What is required
Using the records below, give the number of lines where the word "showing" appears, with no further output.

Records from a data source
———
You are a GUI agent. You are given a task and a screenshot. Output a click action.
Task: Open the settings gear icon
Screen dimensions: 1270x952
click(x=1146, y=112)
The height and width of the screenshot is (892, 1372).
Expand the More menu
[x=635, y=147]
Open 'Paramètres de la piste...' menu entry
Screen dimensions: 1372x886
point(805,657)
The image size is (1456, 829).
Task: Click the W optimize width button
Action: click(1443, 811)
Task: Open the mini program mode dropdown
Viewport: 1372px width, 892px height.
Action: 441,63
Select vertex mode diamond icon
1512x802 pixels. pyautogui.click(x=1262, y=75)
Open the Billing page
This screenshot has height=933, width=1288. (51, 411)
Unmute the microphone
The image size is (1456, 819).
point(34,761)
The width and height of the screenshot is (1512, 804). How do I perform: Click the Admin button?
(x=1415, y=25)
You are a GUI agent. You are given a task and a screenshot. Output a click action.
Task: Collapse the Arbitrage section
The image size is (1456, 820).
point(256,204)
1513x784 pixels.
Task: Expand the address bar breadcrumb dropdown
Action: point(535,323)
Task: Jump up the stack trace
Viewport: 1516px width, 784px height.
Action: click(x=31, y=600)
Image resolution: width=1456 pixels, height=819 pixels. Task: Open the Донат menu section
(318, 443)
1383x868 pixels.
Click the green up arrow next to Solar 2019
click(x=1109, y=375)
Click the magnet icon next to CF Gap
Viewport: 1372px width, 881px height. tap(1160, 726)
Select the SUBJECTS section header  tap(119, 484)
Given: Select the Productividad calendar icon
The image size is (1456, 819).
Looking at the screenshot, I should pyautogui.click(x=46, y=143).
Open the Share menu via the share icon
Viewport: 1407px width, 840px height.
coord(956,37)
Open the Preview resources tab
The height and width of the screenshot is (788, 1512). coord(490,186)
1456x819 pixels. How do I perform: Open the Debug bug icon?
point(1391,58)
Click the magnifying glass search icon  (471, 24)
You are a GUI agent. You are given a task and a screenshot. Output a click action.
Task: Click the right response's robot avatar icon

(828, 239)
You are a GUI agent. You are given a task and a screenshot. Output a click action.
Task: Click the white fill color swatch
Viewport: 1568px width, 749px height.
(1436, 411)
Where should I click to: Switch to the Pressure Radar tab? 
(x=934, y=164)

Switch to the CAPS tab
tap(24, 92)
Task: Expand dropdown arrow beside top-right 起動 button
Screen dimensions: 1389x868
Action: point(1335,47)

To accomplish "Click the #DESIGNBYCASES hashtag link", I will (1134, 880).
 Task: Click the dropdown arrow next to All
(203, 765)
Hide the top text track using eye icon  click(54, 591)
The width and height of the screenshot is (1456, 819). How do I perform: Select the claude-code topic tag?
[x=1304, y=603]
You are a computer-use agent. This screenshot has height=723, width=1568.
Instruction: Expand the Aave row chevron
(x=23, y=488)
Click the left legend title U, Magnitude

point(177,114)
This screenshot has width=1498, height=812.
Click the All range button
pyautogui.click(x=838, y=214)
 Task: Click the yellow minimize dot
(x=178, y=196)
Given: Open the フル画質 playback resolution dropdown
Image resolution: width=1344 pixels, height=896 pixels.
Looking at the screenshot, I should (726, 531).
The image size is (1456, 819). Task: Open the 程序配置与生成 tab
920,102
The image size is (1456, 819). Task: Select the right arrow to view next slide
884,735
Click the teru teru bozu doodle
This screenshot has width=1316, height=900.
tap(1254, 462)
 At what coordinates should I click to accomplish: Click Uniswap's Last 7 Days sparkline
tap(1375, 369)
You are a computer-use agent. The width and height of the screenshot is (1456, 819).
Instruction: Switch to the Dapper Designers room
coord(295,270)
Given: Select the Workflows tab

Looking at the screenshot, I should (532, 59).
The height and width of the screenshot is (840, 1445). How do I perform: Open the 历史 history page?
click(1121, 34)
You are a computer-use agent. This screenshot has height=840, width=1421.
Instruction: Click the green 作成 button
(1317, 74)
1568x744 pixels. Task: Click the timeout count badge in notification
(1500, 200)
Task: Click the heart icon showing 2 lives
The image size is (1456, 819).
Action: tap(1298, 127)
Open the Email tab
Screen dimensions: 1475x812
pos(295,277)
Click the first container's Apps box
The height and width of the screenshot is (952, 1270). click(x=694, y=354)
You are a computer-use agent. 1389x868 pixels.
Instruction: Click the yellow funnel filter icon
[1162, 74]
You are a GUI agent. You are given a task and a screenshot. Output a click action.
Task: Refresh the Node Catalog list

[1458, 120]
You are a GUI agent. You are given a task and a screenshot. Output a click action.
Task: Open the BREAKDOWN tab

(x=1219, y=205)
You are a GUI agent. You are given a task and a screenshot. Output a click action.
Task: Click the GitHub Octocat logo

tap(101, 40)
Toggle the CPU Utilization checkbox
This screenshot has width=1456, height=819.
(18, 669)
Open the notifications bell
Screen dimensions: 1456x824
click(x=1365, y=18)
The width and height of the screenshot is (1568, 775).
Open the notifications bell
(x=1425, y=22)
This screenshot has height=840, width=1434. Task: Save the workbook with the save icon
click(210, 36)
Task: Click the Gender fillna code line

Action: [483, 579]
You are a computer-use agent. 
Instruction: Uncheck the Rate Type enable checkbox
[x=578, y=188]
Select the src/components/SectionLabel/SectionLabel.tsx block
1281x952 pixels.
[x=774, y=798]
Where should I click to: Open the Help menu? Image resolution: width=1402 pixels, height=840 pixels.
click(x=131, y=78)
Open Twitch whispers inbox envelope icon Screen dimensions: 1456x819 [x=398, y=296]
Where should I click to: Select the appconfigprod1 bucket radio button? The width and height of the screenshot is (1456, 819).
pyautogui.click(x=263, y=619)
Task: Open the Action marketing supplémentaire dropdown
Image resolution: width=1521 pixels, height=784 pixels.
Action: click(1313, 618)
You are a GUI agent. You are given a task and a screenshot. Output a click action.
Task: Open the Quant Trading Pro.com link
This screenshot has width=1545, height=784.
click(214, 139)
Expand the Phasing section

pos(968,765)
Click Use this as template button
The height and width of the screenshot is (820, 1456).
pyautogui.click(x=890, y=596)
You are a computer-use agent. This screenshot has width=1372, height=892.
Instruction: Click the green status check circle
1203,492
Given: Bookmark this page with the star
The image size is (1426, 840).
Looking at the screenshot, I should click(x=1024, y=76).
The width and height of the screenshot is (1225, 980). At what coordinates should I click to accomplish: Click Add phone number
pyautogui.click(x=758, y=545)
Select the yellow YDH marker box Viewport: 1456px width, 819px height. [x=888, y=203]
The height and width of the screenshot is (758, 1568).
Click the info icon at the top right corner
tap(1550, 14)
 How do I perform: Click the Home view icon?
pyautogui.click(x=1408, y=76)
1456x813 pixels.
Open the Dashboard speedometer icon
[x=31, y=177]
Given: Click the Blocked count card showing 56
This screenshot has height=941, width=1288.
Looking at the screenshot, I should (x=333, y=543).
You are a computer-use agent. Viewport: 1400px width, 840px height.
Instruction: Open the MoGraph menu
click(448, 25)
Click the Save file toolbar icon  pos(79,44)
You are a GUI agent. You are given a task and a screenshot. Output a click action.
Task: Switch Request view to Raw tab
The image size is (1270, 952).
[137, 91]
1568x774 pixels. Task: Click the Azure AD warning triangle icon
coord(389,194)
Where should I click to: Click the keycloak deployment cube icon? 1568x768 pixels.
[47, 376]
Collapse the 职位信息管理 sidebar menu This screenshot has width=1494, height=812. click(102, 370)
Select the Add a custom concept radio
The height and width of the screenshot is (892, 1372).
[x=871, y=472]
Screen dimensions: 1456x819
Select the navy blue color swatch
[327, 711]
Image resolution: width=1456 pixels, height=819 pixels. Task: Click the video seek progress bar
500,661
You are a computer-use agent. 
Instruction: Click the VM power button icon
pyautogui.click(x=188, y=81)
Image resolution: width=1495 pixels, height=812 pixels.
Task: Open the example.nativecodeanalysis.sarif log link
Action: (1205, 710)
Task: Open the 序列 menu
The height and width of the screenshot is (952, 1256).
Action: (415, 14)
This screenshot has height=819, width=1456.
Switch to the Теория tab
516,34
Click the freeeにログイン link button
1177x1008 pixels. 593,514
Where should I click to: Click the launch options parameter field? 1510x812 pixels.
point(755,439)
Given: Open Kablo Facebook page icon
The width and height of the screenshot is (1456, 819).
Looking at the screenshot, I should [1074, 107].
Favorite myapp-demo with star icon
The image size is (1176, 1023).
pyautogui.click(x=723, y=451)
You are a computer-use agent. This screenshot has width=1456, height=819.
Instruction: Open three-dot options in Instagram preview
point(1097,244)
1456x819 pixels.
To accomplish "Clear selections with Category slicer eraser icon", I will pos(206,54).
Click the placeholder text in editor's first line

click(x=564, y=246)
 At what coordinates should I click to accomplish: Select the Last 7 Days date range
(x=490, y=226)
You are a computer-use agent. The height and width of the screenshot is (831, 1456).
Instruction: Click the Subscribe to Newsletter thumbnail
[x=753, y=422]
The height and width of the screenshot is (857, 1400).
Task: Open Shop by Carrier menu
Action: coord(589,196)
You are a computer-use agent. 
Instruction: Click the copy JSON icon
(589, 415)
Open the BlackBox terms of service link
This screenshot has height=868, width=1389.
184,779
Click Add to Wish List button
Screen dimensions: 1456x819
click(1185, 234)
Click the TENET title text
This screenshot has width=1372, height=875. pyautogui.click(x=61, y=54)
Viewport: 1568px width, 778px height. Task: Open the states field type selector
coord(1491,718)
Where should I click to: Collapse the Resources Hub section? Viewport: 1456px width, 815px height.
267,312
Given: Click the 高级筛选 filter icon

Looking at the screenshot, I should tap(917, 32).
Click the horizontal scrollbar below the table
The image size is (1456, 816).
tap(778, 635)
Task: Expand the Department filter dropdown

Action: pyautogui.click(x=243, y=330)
———
Reply to the exercise
2